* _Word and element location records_
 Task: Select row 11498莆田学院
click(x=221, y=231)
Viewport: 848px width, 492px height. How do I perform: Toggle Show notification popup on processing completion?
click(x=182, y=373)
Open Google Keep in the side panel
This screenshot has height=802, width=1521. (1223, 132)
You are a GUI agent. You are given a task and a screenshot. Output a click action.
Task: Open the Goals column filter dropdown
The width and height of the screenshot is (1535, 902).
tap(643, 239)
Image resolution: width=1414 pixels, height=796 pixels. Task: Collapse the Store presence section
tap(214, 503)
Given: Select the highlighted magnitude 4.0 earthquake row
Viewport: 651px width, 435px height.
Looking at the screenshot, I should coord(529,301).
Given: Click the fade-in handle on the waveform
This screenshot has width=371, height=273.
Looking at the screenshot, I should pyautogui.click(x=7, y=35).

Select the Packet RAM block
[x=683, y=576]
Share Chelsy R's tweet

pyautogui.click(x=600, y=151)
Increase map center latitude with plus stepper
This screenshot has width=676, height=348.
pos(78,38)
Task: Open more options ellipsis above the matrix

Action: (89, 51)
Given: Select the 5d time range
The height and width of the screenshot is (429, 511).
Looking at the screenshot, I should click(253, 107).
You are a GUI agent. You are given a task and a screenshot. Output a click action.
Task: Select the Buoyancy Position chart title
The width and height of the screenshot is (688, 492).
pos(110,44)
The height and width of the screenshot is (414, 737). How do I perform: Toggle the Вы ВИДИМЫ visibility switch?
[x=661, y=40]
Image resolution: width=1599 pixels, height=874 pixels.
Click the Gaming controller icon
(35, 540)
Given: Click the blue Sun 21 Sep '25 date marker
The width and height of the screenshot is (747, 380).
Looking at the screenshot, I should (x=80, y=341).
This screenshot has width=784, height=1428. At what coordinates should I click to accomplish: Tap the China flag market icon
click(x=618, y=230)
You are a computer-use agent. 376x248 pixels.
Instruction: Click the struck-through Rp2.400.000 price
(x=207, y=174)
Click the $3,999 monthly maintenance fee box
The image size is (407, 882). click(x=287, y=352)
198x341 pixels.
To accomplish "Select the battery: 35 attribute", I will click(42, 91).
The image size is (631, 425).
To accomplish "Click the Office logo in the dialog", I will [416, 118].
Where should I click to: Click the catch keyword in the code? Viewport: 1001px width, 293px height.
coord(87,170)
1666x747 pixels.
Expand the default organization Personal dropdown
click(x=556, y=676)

* _Your goal_
Show each line of the rows above that contains the word "This", paying attention to uppercase and lowercase letters.

* _Problem solution_
This screenshot has height=802, width=1521. (1223, 132)
This screenshot has width=371, height=273.
This screenshot has width=676, height=348.
This screenshot has width=784, height=1428. At what coordinates should I click to accomplish: Tap the China flag market icon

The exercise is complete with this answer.